Reporter: Grace Olivia | Editor: Wahyu T.Rahmawati
KONTAN.CO.ID - JAKARTA. Neraca transaksi berjalan Indonesia sepanjang kuartal-III 2018 kembali mengalami deifsit, bahkan melebar menjadi US$ 8,8 miliar atau setara 3,37% dari produk domestik bruto (PDB). Salah satu penyebabnya ialah ketergantungan terhadap jasa angkut logistik dari mancanegara yang membuat neraca perdagangan jasa terus mencetak defisit.
Namun, Indonesia sejatinya memiliki sejumlah sektor yang berpotensi menjadi sumber penerimaan perdagangan jasa yang besar dan mampu menutupi defisit. Kepala Pusat Kebijakan Pendapatan Negara Badan Kebijakan Fiskal (BKF) Kementerian Keuangan Rofyanto Kurniawan mengatakan, pemerintah tengah mempersiapkan sejumlah kebijakan yang dapat mendongkrak ekspor jasa.
Di antaranya, memperluas cakupan ekspor jasa dengan pengenaan PPN 0%. Sebelumnya, BKF sempat menyebut, ketentuan perluasan kebijakan tersebut bakal rampung akhir tahun ini.
Selain itu, ada kebijakan lain yang tengah digodok pemerintah terkait jasa kena pajak untuk angkutan tertentu. "Untuk mendorong industri jasa angkutan udara nasional, maka jasa kena pajak sewa alat angkutan udara internasional atas penyerahannya tidak dipungut PPN," ujar Rofyanto kepada Kontan.co.id, Minggu (11/11).
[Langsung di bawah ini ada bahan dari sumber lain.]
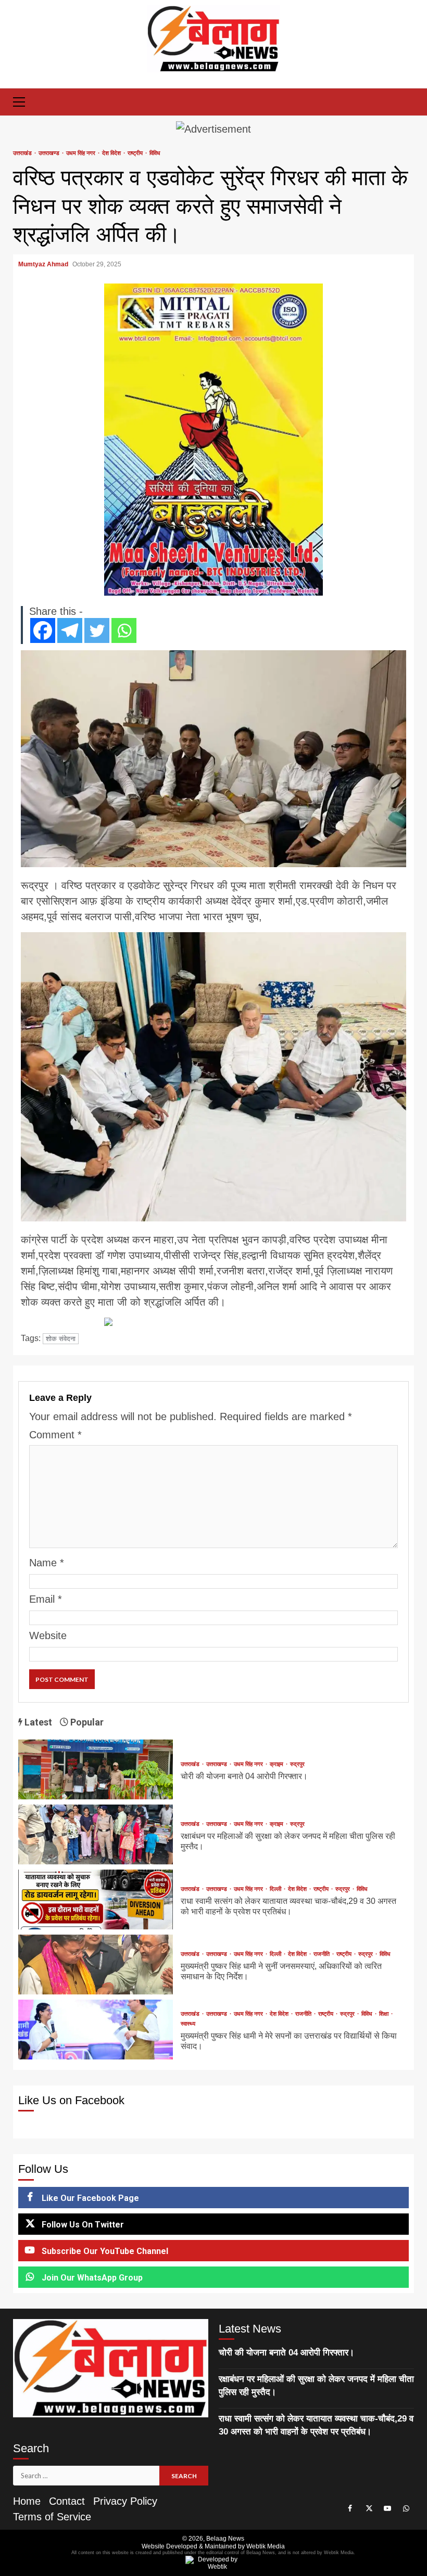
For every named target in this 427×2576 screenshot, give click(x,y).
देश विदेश (112, 153)
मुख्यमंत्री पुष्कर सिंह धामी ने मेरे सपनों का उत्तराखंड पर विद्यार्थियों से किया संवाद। (95, 2029)
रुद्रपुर (297, 1764)
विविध (154, 153)
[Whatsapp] (123, 630)
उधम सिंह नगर (81, 153)
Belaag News (225, 2538)
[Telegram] (69, 630)
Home (27, 2501)
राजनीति (322, 1954)
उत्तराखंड (23, 153)
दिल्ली (276, 1889)
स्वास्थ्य (188, 2024)
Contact (67, 2501)
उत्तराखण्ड (50, 153)
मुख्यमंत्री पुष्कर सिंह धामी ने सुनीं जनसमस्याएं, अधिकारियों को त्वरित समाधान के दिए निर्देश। (95, 1964)
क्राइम (277, 1764)
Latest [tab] (37, 1722)
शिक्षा (384, 2014)
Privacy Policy (125, 2501)
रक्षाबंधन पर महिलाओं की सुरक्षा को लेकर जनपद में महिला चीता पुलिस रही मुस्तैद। (95, 1834)
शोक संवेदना (61, 1339)
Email (45, 1599)
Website (48, 1635)
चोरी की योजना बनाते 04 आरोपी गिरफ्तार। (95, 1769)
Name (46, 1562)
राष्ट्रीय (136, 153)
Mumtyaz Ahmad (44, 264)
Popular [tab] (86, 1722)
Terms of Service (52, 2516)
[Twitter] (96, 630)
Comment (55, 1434)
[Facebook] (42, 630)
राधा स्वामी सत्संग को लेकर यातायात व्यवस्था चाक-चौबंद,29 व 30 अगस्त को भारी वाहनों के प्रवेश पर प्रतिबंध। (95, 1899)
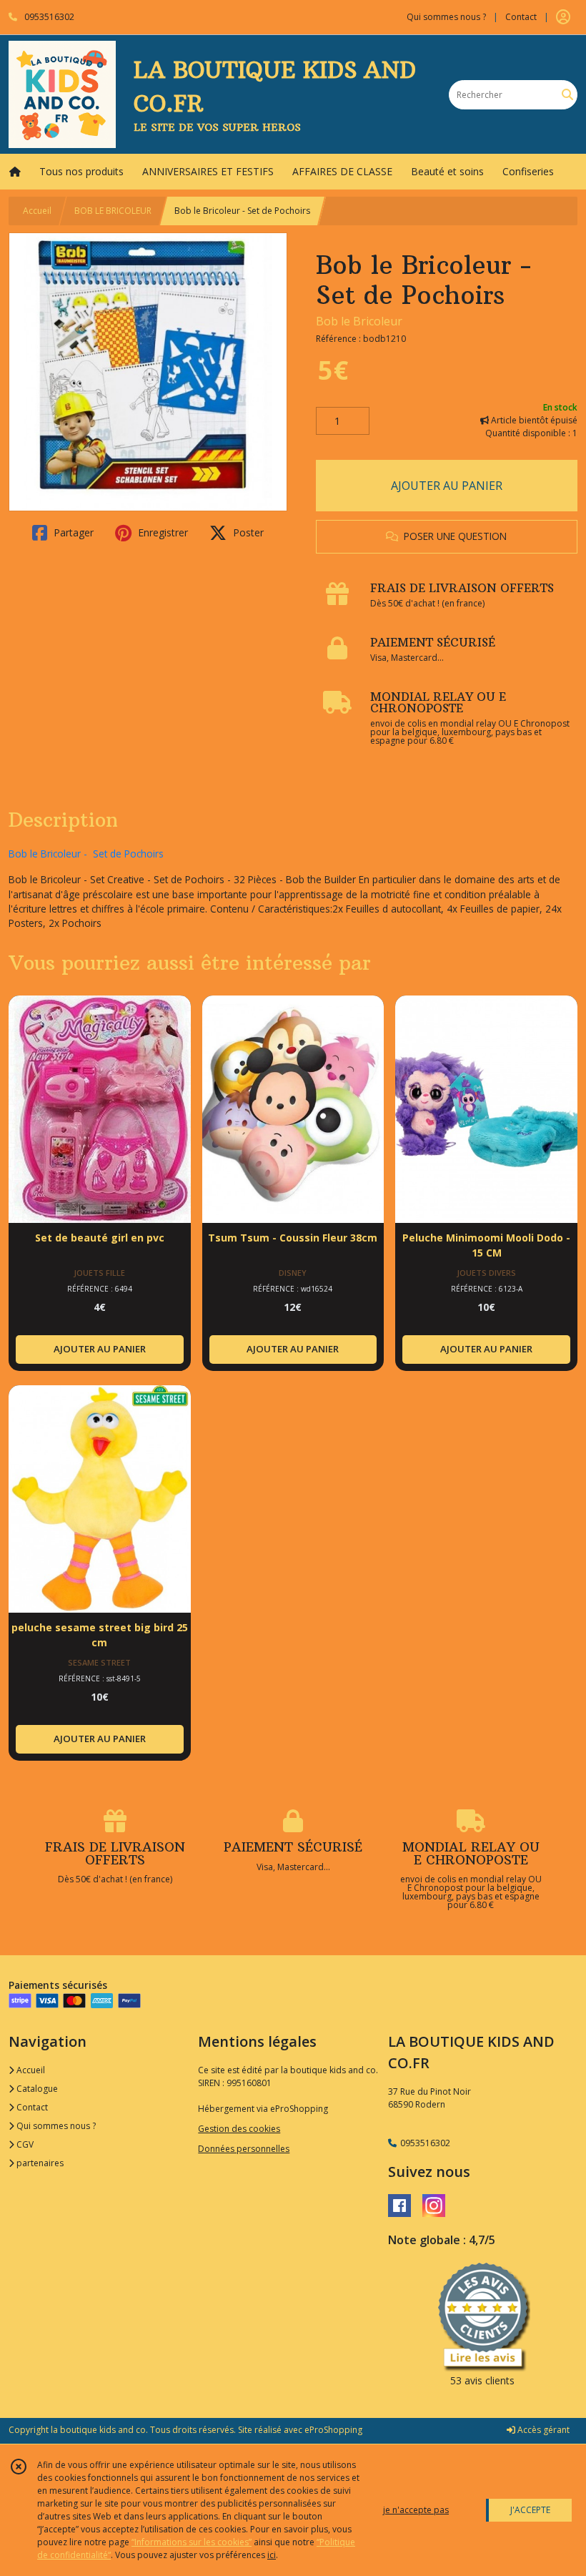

Sayang, Rofyanto belum merespon lebih lanjut mengenai wacana kebijakan ini akan seperti apa lebih jelasnya.
Adapun di sisi lain, Ekonom Center of Reform on Economics (Core) Indonesia Muhammad Faisal, mengatakan, sejatinya tidak hanya Indonesia yang mengalami defisit pada perdagangan jasa angkutan, tetapi Thailand dan Vietnam juga. "Tapi, mereka bisa menanggulanginya dengan pariwisata. Jasa perjalanan/pariwisata mereka surplus sehingga dapat menutupi defisit," ujar Faisal, Minggu (11/11).
Faisal menilai, pariwisata Indonesia masih memiliki ruang untuk pengembangan lebih lanjut dan masif. Kemajuan pariwisata nantinya, menurut dia, bakal turut berpengaruh mendorong sektor industri manufaktur maupun industri barang lainnya seperti makanan dan kerajinan tangan.
Setali tiga uang, Ekonom Institute for Development of Economics and Finance (Indef) Bhima Yudhistira juga menyoroti pariwisata sebagai sektor yang berpotensi menjadi solusi defisit neraca jasa Indonesia selama ini.
"Kalau susah mengganti kapal asing karena dari skala ekonomi kita susah bersaing dalam hal logistik domestik, kita bisa bermain dari segi pariwisata untuk menutup defisit jasa, seperti Thailand," kata Bhima.
Tak hanya pariwisata, Bhima juga mengimbau agar pemerintah jeli melihat potensi pasar jasa di ASEAN. "Contohnya Thailand, mereka itu salah satu negara dengan pertumbuhan populasi lanjut usia (lansia) tercepat saat ini sehingga membutuhkan banyak jasa personal perawat khusus lansia," terang Bhima.
Pemerintah, dalam hal ini, seharusnya bisa mengoptimalkan program vokasi yang spesifik mengarah pada kebutuhan tersebut. "Jadi vokasi jangan lagi ditujukan untuk bidang yang industrinya saja sudah lebih pilih pakai robot," kata Bhima.
Adapun, di saat yang bersamaan, pemerintah tetap perlu menekan pembayaran jasa transportasi yang selama ini menjadi kontributor terbesar defisit neraca perdagangan jasa. "Ini salah satu faktor masalah yang struktural dan harus bisa kita tekan," tandas Bhima.